ビスホスホネート製剤は起床時に水で服用することになります。水以外のものでの服用は出来ません。これはビスホスホネート製剤が金属イオンによりキレートを形成してしまうからですね。キレートを形成すると吸収が著しく低下し、効能がほとんど得られません。食事やミネラルウォーター、牛乳などにはカルシウムやマグネシウムが多く含まれています。これらとの併用でキレートが形成される原因になってしまうからですね。

またビスホスホネート製剤は食道に長くとどまると食道炎や食道潰瘍を起こすことがあります。薬は飲み込んだつもりでも意外と胃に到達していなくて、食道に残っていることがあります。これを防ぐため確実に胃に落とさなくてはなりません。そのため以下のような注意書きがあるわけですね。

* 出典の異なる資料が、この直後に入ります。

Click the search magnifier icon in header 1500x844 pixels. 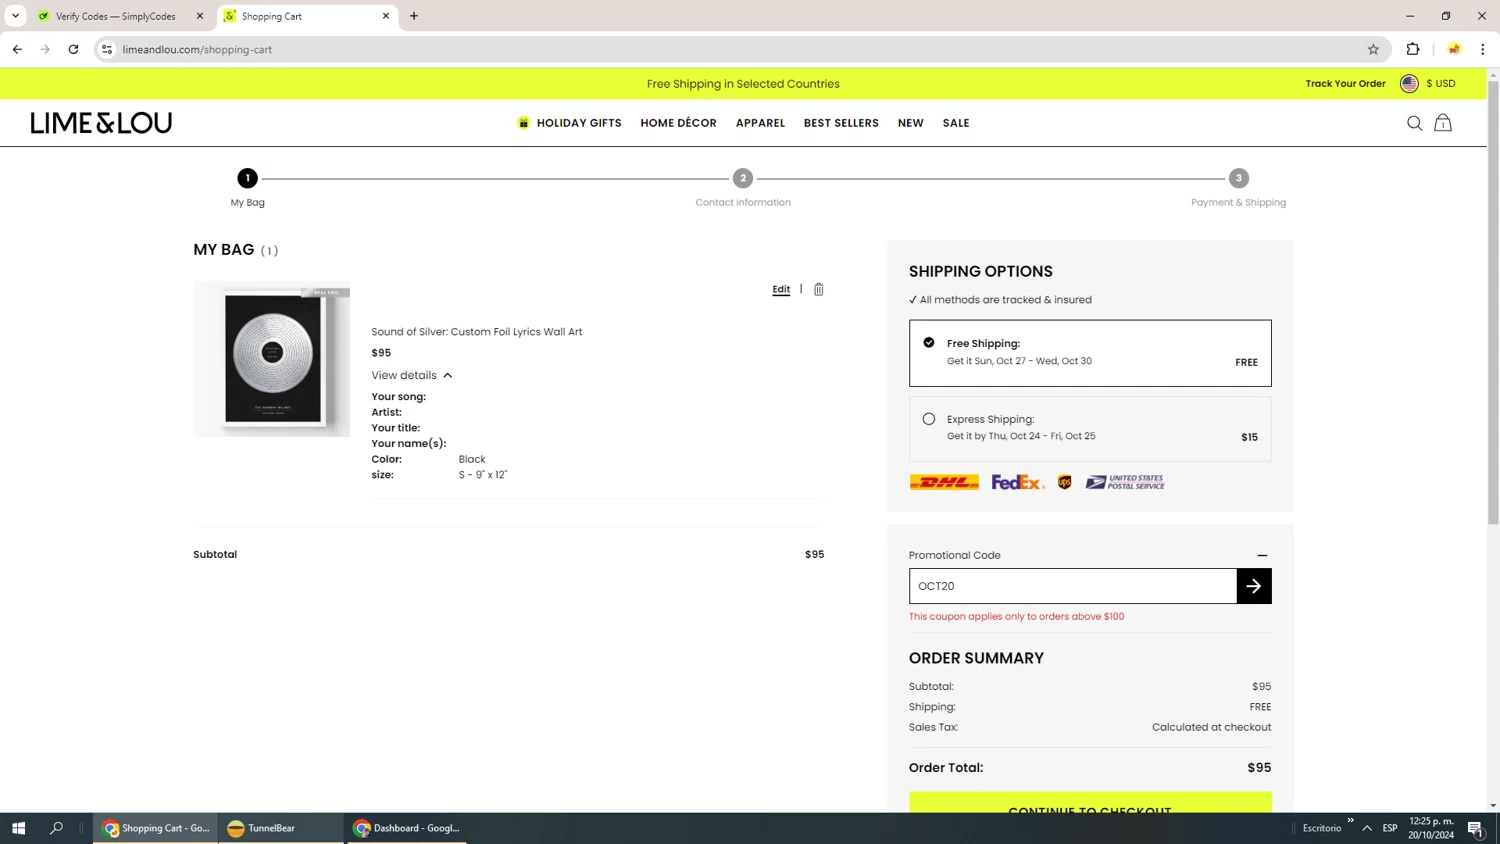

以上の事からボナロン経口ゼリーは空腹時に、なるべく多くの水で服用しないといけません。


続いてリベルサス®錠について見てみましょう。
リベルサス®錠の有効成分はセマグルチドといいGLP-1受容体作動薬です。GLP-1とは小腸下部のL細胞から分泌されるインクレチン(インスリンの分泌を促進するホルモンの総称)です。つまり糖尿病に使用されます。
インクレチンは体内でDPP-4(dipeptidyl peptidase-4)によって速やかに分解されます。DPP-4は腸管上皮細胞や血液中などあらゆる箇所に存在するため、インクレチンを経口投与するとDPP-4によりあっという間に分解をされてしまいます。そのためGLP-1アナログは通常は注射で用いることになります。事例のB科で用いられていたオゼンピック®皮下注SDがまさにそれですね。

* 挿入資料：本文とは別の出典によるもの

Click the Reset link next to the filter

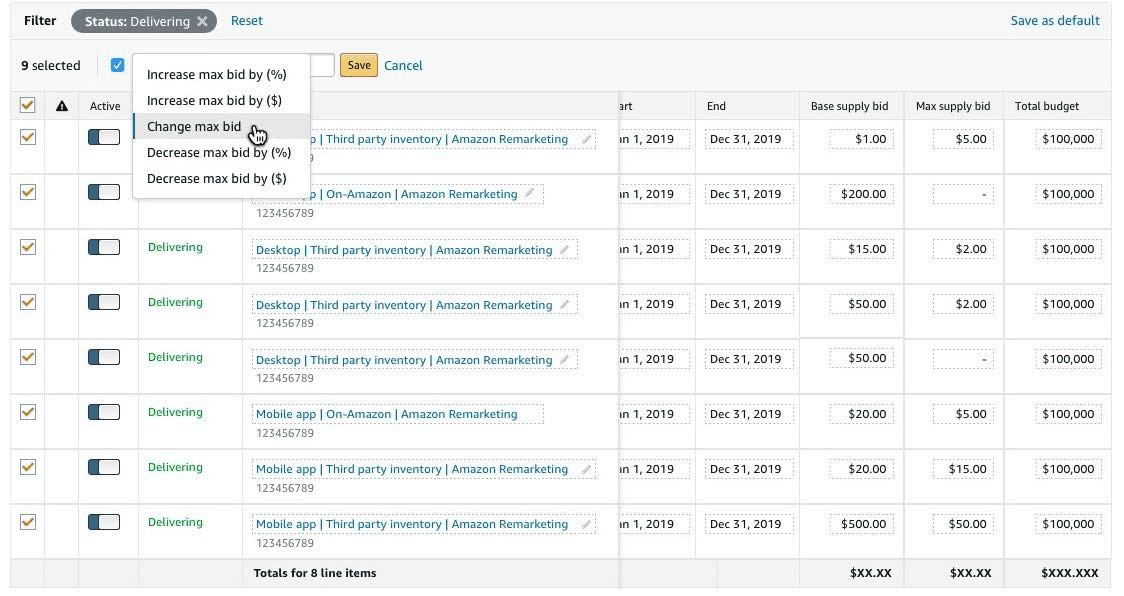246,20
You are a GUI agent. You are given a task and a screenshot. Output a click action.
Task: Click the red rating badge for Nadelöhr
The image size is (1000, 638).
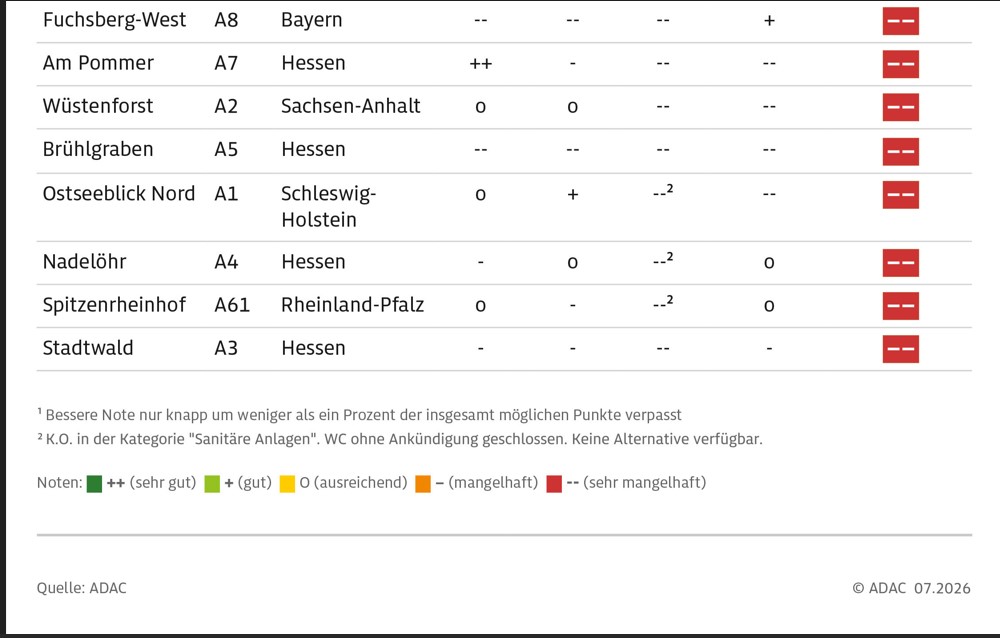coord(901,263)
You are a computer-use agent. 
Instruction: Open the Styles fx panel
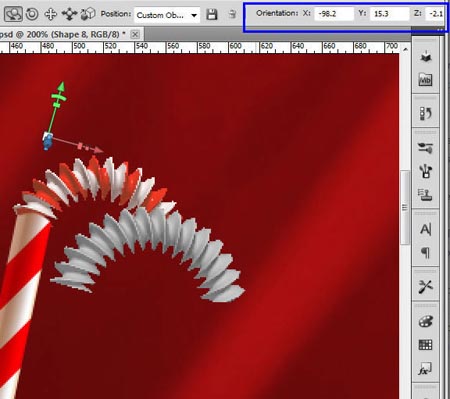tap(425, 369)
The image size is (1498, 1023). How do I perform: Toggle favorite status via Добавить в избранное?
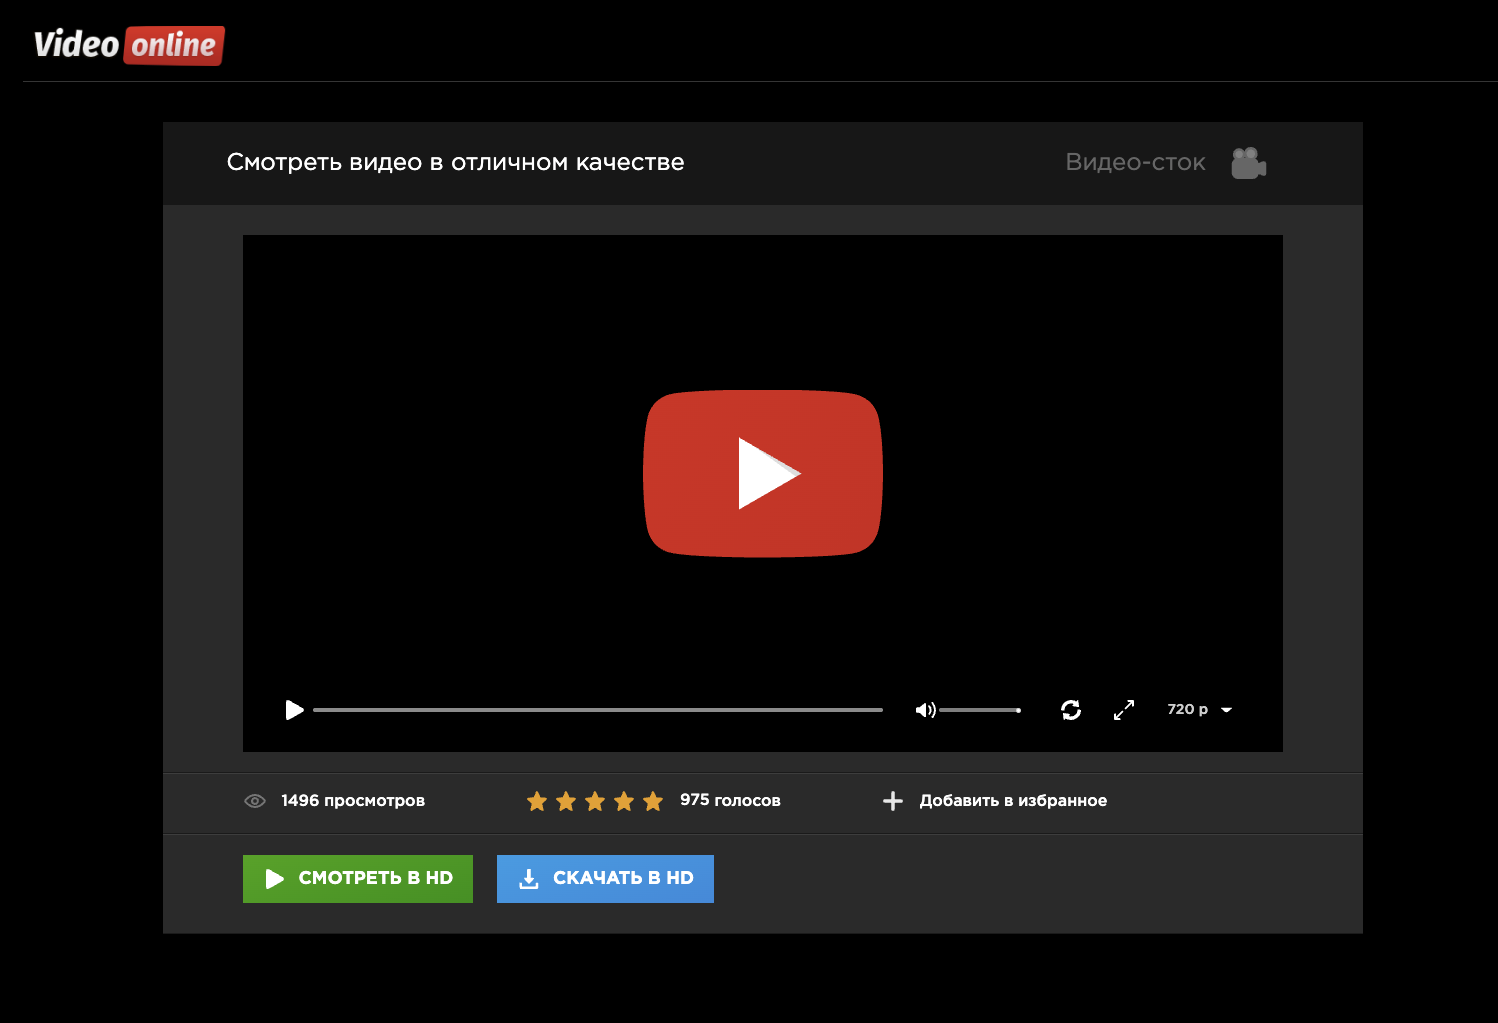[1013, 800]
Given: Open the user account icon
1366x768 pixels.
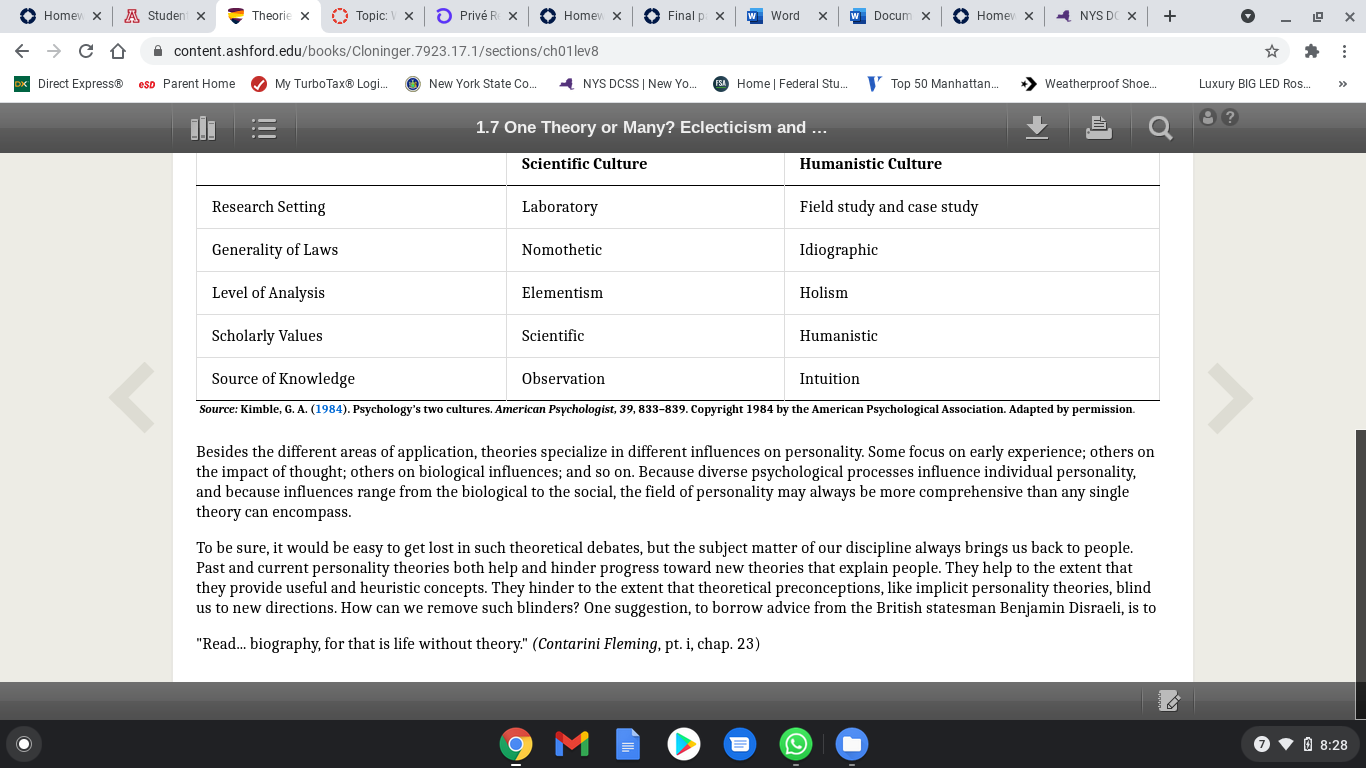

しかしリベルサス®錠はサルカプロザードナトリウム(以下SNAC)という吸収促進剤を添加することによって、胃からの吸収が可能になりました。
⇒セマグルチドがSNACと複合体を形成し、消化酵素による分解を防ぎます。SNACと複合体で疎水性が増加するので、胃粘膜からの吸収が可能になります

セマグルチドはSNACと複合体を形成し、脂溶性を高めた後に胃粘膜に吸着し、徐々に複合体からセマグルチドが遊離し、胃粘膜より吸収されます。

胃内に飲食物があると胃粘膜への吸着が阻害され、吸収が低下してしまいます。そのため空腹時に服用する必要があります。また水の量が多すぎるとSNACの濃度が薄まり吸収が悪くなります。そのため次のような注意書きがあります。

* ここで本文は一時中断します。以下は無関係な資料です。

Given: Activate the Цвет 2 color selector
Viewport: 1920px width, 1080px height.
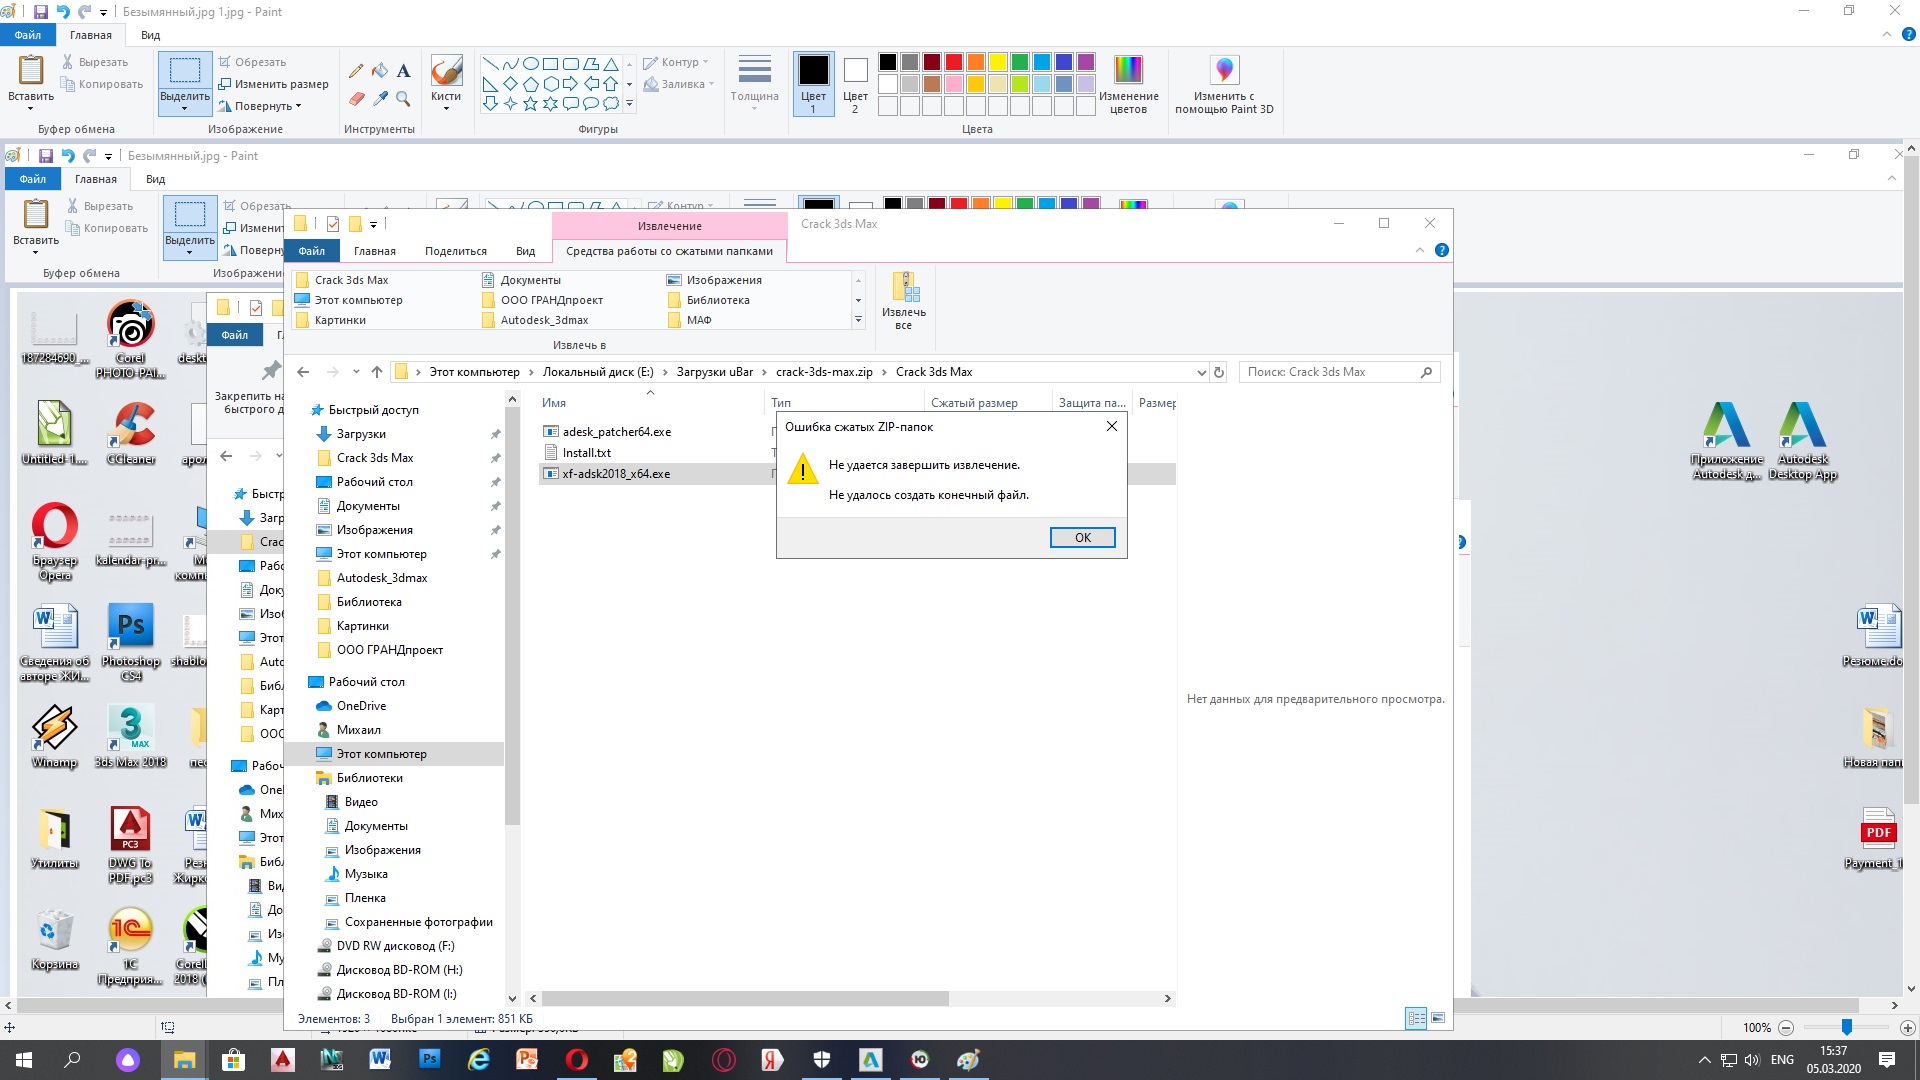Looking at the screenshot, I should tap(855, 84).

本剤の吸収は胃の内容物により低下することから、本剤は、1日のうちの最初の食事又は飲水の前に、空腹の状態でコップ約半分の水(約120mL以下)とともに 3mg錠、7mg錠又は 14mg錠を 1錠服用すること。また、服用時及び服用後少なくとも30分は、飲食及び他の薬剤の経口摂取を避けること。

以上の事からリベルサス®錠は空腹時に、少量の水で服用しなくてはなりません。

これらをふまえて今回の事例を振り返ってみましょう。
A科でボナロン®経口ゼリーが処方されており、B科ではオゼンピック®皮下注SDからリベルサス®錠に処方変更がありました。どちらも空腹時に飲むことは変わりませんが、一方は十分な量の水で服用し、もう一方は少量の水で服用します。これでは確かに同時服用はよくないですね。そして経口薬のリベルサス®錠を注射薬のオゼンピック®皮下注SDに戻せば解決します。
今回紹介した2つの薬は薬物相互作用があるわけではありません。そのため薬理学や薬物動態学の視点や、あるいはレセコンによる相互作用の防止機能でも検出されません。あくまで服用の仕方が異なるので併用しない方がいいと分かった形になります。薬1つ1つの特性をよく理解したからこそ発見できたものです。またこのような有益な事例がありましたら、このブログで紹介したいと思います。